RICK, or Retailtainment Interactive Coca-Cola Kiosk, is a robot that has been used in displays at Wal-Mart supercenters. CCBCC, the second-largest Coca-Cola bottler in the United States, is using him to strengthen its in-store brand image and attract consumer attention at the point of sale, said Jim Bailey, CCBCC's advertising director.
"When consumer are in a retail location, they have a buying mentality and money in their pocket. There's no greater opportunity to deliver a message," said Bailey.
Bailey began a quest over a year ago to engage customers in the store. Then he saw a robot from AVG In-Store Interactive, Chatsworth, Calif., a division of AVG, makers of animatronics for theme parks and other events, at a trade show last year. Bailey worked with the company and created RICK.
"Companies need to go to business on a broad-based scale with all customers. From our point of view, retailtainment is a terrific idea for any retail location," said Bailey.
Jim Stewart, AVG In-Store Interactive's chief operating officer, agreed that more retail and brand marketers are pursuing retailtainment, or retail theater. Stewart noticed a particularly sharp increase about a year ago. That's why it created its in-store division. "We felt that the products that we had traditionally created for the theme park business could be effectively applied within the retail marketplace," Stewart said.
The custom-built RICK units are among the first all-electric animatronic figures, according to Stewart. AVG also markets pneumatic figures that are operated by compressed air for theme parks like Universal Studios' Islands of Adventure for the past two decades. But pneumatic figures are heavy and difficult to move, he said.

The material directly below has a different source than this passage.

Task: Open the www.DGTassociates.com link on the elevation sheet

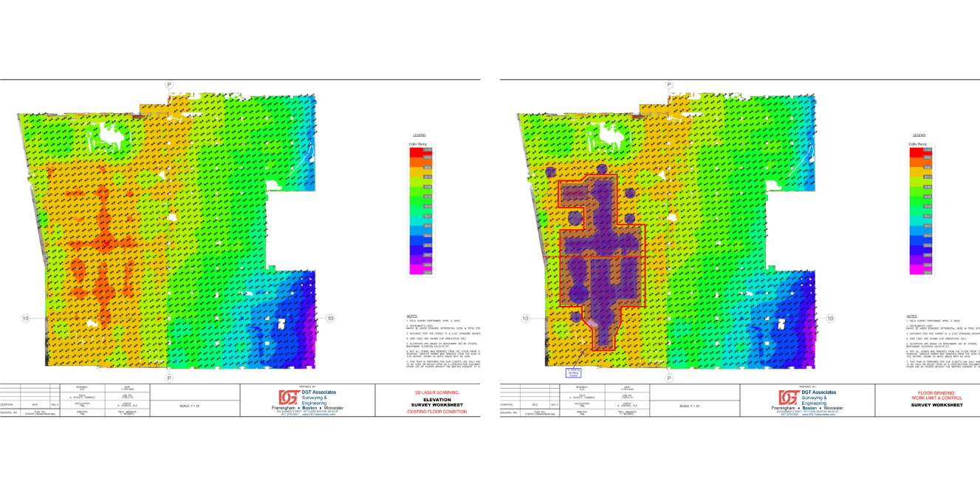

RICK, on the other hand, is electronic and can be easily loaded into a truck and moved from store to store. The ability to go into any retail outlet is one of the key strengths of the RICK units, Bailey explained. The six robots CCBCC utilizes stand 5 feet, 6 inches tall, including pedestals.

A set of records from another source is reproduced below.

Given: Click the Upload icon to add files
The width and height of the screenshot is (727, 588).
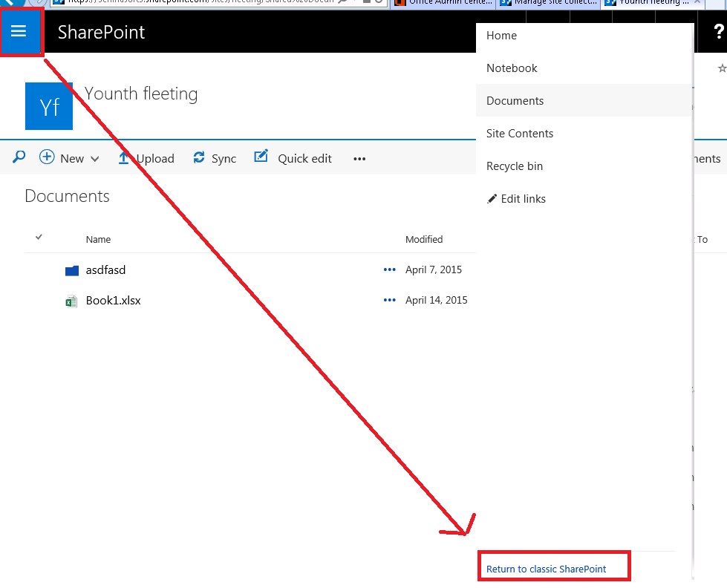Looking at the screenshot, I should [x=125, y=157].
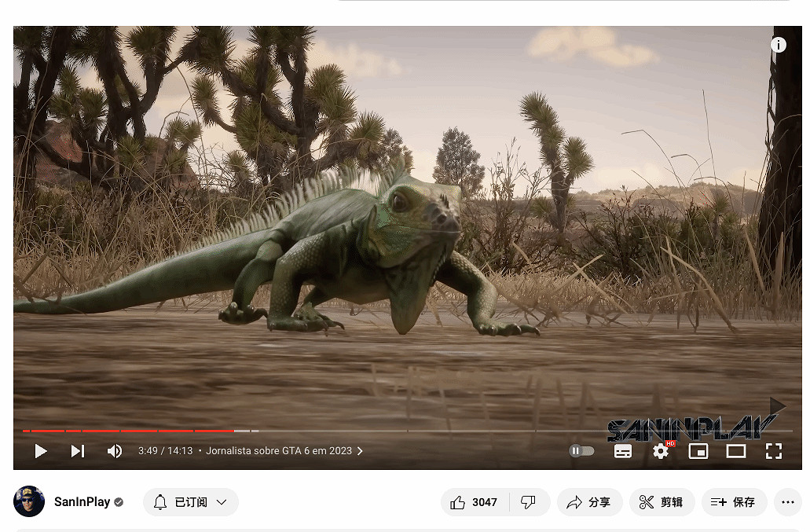Open the 已订阅 subscription dropdown
This screenshot has width=810, height=532.
pos(191,502)
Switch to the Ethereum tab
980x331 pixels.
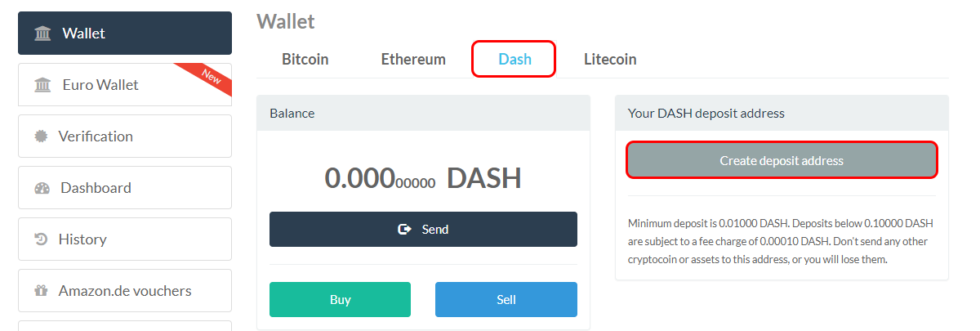413,59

Each RICK unit can be programmed to say a scripted speech. Or, field representatives can remotely control the robot from a distance to say certain words. Head and mouth movements can be synchronized to the words RICK speaks, making it appear as though the robot is independently interacting with consumers.
RICK is the second part of a "retailtainment" strategy that CCBCC is pursuing. The first phase was a program called Family Festival, which featured inflatable sports games and video game trailers set up in the parking lots of retailers. The goal was to engage kids and adults as they walk into the store.
"We've got to change the retail location to become less like wallpaper," Bailey stressed.
Along with attracting attention to Coke displays, RICK is also a valuable communication tool.
Trying to explain to a consumer what the benefits of getting involved with a promotion are can be difficult in a 30-second television ad, he explained. RICK, meanwhile, can talk at length about the promotion, and, through remote control, can even answer consumer questions, according to Bailey.
While CCBCC plans to use RICK at other retailers, demand has been so high at Wal-Mart that it hasn't been able to yet.
RICK is primarily used for Coca-Cola Classic displays, but has also been featured in in-store campaigns for other Coca-Cola Co. brands. So far, RICK's pitches have included NASCAR, a summer promotion and new Mello Yello product.
Bailey declined to comment on specific sales figures but said the program has been overwhelmingly successful with CCBCC's customers, consumers and sales force. Consumers and store personnel have started to grow quite fond of the character and often ask to have their picture taken with him, according to Bailey.